【強制力を増したこれまでになく厳しい内容】
核実験を強行する北朝鮮に対して、国連安保理は中国を含む全会一致で、これまで以上に厳しい制裁を決定しています。
****北朝鮮制裁決議を採択=金融規制・貨物検査義務付け―全会一致で圧力強化・安保理****
国連安全保障理事会は7日午前(日本時間8日未明)、2月に3回目の核実験を行った北朝鮮に対し、制裁を大幅に強化する決議案を全会一致で採択した。北朝鮮との金融取引の規制や貨物に対する検査を国連加盟国に義務付けるなど、強制力を増したこれまでになく厳しい内容で、挑発行為を繰り返す北朝鮮に対し国際社会の断固とした姿勢を示した。
ライス米国連大使は採択後、記者団に対し北朝鮮が挑発行為を続ければ「制裁はますます厳しくなり、孤立は深まるだろう」と警告。中国の李保東国連大使は、「この決議は(北朝鮮の)核計画に反対する国際社会の新たな決意の表れだ」と強調し、制裁の「全面的履行」を加盟国に求めた。
常任理事国の米国と中国を中心にまとめた決議は、核実験を「最も強い表現」で非難。国連憲章第7章の下で、決議に法的拘束力を持たせた。

提供情報 ::
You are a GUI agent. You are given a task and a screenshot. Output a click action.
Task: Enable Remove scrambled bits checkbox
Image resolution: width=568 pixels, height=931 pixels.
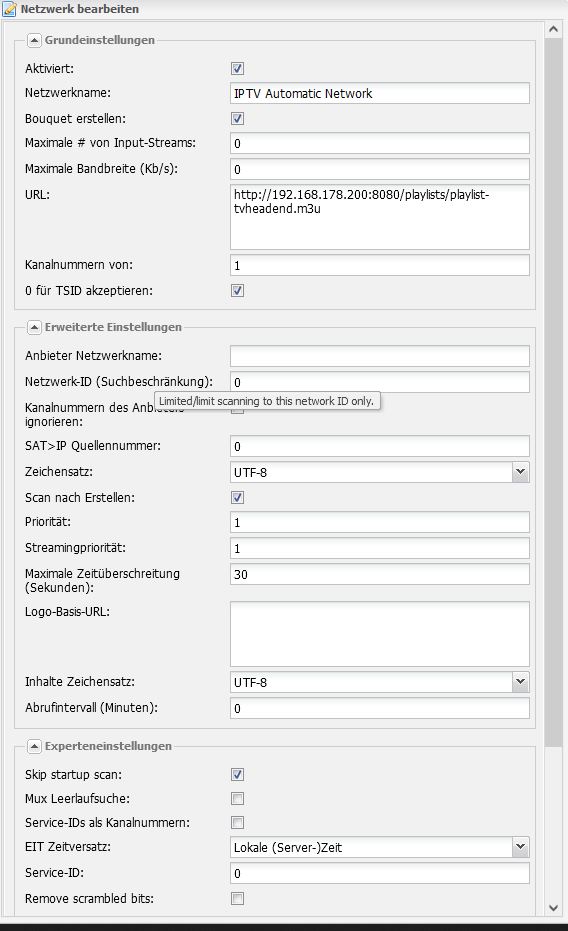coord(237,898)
--
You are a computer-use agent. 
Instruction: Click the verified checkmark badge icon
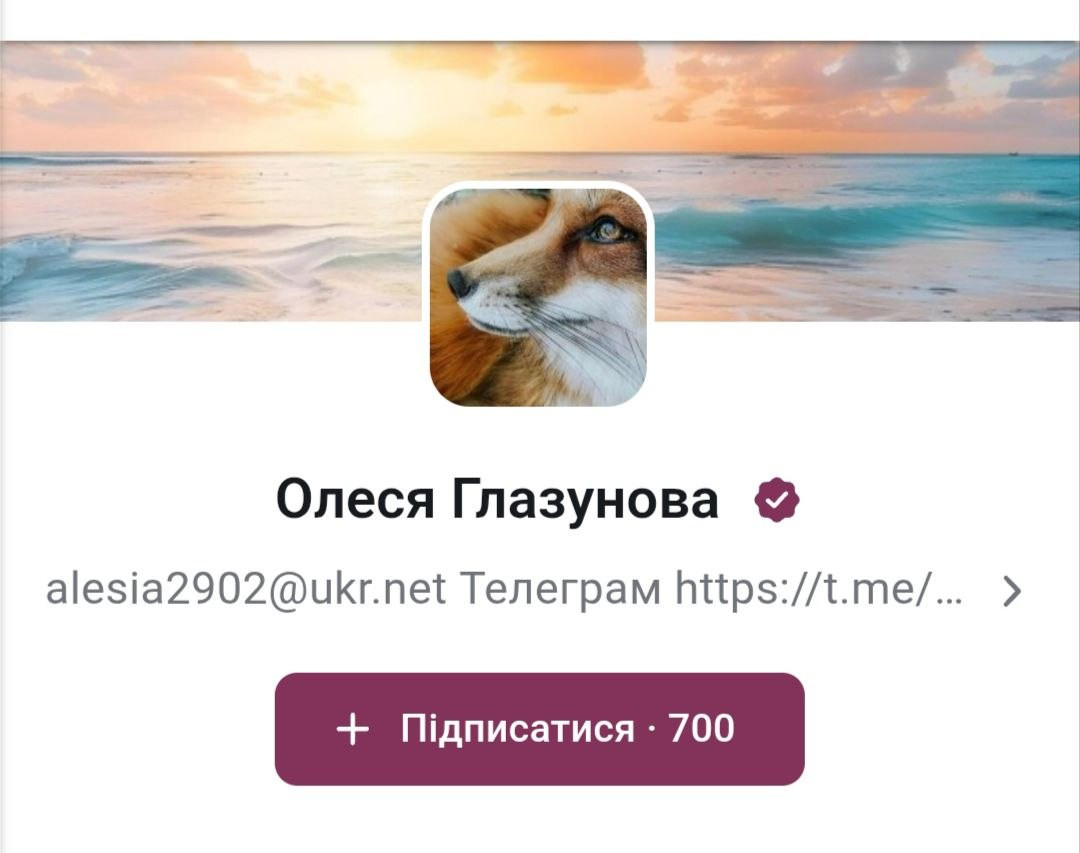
...
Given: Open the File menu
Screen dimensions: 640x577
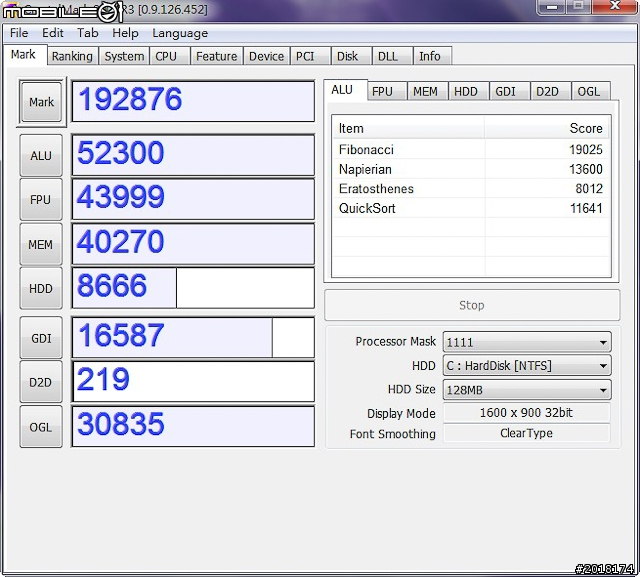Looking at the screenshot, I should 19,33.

課題 ::
北朝鮮への制裁決議を伝える記事の続きを、最後の文の直後から再開して書いてもらえますか？

結果は以下 ::
資産凍結や海外渡航禁止の対象となる団体・個人、禁輸品目の追加指定など既存の制裁を拡大する一方、新たな措置として、北朝鮮の核・弾道ミサイル計画などに貢献し得る金融サービスの提供や、資産の移動を阻止するよう加盟国に義務付けた。
また、北朝鮮に関係した貨物に禁輸品の疑いがある場合、加盟国は自国領内で貨物の検査を行うよう義務付けられた。こうした措置はこれまで加盟国への「要請」にとどまっていた。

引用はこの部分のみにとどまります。